本戦2日目の現地時間29日までに発表された女子ダブルスのドロー。エントリーした64組のなかに、7月のウィンブルドン選手権でサラ・ソリベストルモ(26、スペイン)とのペアでベスト4に進み、四大大会の最高位を更新したブズコバの名前がなかったのだ。ちなみに全仏でペアを組んだ親友のソリベストルモは、ベネズエラの選手とのペアでエントリーしている。

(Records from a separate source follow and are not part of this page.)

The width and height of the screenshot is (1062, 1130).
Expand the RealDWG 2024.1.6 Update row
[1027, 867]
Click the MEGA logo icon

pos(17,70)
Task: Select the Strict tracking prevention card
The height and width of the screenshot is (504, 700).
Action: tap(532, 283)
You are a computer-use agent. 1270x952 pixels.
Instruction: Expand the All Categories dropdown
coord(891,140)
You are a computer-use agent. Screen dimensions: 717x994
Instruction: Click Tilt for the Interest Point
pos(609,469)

ブズコバがグランドスラムの女子ダブルスに出場しないのは、昨年の全米オープン以来となる。現時点で理由は明らかにされていないが考えられる原因はある。全米オープンの前哨戦として出場した14日開幕のウェスタン&サザン・オープン(米オハイオ州シンシナティ)の女子シングルス準々決勝で、ブズコバは第1セット途中で棄権していた。

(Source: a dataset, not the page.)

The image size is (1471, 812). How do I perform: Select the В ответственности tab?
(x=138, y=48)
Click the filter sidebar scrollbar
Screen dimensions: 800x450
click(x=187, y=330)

このときのブズコバは右太ももに白いサポーターを巻いて、同胞のカロリナ・ムチョバ(27、チェコ)との一戦に臨んでいた。しかし、立て続けに3ゲームを失った段階でプレー続行を断念。右足を引きずりながらコートを後にしていた。
直後の20日に更新した自身のSNSで、ブズコバはこう綴っている。
「早く回復させて、全米オープンに備えます」
先週行われたWTAツアーに出場しなかったことからも、痛めていた右足の状態を考慮したブズコバが全米オープンではシングルスだけに絞る決断を下したと見られる。しかし、一方でSNS上で、いまなお殺到する非難の声に対しての精神的ショックが女子ダブルス辞退への影響を与えていた可能性も否定できない。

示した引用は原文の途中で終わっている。